• _Action item_:
Look at the entries below and restate word for word the lines from the first through the one that has "Given: Click the blue info icon in banner".

• _Records provided_:
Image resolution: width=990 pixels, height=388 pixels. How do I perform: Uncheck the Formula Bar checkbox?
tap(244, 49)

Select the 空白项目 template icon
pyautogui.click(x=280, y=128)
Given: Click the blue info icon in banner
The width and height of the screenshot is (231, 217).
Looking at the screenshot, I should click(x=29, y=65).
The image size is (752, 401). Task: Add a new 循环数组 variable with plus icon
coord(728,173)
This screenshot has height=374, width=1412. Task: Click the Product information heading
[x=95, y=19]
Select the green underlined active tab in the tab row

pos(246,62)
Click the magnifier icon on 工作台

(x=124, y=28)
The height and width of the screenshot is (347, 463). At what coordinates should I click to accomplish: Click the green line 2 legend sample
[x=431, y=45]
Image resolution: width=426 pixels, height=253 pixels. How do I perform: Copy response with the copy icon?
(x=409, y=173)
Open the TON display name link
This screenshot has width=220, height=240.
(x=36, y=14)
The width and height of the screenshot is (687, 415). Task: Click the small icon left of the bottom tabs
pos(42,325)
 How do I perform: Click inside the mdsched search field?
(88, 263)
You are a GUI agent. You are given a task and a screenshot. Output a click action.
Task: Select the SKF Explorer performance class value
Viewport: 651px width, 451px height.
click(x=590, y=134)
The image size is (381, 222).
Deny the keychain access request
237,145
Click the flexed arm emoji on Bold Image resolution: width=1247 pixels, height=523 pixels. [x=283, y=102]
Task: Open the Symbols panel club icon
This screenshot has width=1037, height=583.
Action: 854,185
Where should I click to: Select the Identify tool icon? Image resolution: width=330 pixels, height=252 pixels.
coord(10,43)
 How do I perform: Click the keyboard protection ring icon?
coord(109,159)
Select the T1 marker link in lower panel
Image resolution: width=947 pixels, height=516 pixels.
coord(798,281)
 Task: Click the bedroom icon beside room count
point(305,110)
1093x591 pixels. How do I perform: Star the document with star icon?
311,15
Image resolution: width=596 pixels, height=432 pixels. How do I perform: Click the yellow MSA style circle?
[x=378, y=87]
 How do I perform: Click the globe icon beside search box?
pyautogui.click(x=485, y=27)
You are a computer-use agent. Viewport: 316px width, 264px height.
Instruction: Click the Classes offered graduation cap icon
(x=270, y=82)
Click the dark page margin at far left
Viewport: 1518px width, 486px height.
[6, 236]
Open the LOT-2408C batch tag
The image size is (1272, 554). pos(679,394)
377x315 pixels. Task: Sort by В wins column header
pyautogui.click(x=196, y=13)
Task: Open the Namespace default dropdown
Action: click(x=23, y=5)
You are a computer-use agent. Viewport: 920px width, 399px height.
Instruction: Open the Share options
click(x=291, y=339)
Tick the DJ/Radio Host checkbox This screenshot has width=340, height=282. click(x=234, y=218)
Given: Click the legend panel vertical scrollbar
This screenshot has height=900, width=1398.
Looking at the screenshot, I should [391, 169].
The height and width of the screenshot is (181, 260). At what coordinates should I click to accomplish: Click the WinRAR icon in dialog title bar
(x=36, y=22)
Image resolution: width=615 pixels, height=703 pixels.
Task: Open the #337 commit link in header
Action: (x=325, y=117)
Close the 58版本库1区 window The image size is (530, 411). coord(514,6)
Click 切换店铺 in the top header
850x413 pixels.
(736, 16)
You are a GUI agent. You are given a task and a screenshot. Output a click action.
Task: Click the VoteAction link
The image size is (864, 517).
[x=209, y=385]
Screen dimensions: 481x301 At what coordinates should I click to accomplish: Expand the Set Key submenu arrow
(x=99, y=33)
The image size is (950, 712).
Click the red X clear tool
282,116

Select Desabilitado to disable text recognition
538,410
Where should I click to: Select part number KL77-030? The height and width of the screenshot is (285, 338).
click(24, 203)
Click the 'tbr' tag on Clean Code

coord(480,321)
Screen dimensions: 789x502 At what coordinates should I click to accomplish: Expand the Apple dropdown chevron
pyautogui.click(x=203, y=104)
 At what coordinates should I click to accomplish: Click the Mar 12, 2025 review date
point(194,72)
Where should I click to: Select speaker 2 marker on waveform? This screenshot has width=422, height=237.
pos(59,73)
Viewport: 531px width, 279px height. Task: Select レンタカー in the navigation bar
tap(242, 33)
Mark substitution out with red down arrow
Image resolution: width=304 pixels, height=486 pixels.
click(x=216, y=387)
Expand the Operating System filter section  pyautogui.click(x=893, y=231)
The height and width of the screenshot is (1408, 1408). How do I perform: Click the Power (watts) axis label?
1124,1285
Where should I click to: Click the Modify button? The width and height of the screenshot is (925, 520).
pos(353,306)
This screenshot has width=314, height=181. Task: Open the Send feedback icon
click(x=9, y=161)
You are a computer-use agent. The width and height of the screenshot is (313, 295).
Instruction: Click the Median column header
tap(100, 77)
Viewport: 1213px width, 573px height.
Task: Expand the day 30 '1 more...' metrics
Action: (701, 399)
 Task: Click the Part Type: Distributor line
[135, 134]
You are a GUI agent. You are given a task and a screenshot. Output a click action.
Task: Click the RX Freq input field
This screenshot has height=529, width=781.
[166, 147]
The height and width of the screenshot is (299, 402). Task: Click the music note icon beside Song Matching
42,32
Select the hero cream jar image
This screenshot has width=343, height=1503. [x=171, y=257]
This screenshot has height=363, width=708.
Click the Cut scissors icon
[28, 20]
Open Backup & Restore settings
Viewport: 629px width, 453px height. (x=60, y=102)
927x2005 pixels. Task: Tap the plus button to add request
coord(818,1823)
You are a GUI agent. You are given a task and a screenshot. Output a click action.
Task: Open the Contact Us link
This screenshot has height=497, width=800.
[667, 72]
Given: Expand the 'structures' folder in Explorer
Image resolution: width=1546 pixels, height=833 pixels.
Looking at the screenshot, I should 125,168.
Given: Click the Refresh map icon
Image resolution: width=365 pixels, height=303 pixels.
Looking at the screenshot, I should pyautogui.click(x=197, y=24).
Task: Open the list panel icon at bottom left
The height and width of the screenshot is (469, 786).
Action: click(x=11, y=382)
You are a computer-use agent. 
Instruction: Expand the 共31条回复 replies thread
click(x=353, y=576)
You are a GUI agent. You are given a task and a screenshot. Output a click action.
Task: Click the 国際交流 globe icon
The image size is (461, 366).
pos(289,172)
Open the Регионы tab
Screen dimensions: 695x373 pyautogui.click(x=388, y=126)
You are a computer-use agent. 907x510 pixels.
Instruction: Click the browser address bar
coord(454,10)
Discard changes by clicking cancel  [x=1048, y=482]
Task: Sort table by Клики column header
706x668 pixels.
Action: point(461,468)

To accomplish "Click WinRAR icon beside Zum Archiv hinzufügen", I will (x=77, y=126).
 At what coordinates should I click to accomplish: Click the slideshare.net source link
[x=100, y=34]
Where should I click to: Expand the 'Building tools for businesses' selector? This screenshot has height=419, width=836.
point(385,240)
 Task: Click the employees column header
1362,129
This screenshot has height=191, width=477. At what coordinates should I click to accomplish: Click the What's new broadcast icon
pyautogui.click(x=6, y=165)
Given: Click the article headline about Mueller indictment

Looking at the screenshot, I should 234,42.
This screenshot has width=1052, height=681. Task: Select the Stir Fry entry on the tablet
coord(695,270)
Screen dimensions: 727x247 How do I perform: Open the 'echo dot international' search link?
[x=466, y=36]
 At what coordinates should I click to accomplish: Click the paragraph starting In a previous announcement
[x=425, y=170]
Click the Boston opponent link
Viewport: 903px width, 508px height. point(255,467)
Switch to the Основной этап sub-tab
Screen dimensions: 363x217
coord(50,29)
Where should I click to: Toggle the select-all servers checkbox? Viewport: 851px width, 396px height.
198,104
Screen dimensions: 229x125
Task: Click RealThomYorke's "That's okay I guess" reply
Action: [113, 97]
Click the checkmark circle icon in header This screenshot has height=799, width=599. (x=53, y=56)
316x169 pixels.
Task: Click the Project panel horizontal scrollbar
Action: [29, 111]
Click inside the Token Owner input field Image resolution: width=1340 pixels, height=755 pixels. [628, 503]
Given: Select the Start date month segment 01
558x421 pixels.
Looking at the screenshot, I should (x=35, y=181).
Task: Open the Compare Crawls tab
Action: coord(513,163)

• _Solved exercise_:
Image resolution: width=990 pixels, height=388 pixels. How do I perform: Uncheck the Formula Bar checkbox?
tap(244, 49)

Select the 空白项目 template icon
pyautogui.click(x=280, y=128)
Given: Click the blue info icon in banner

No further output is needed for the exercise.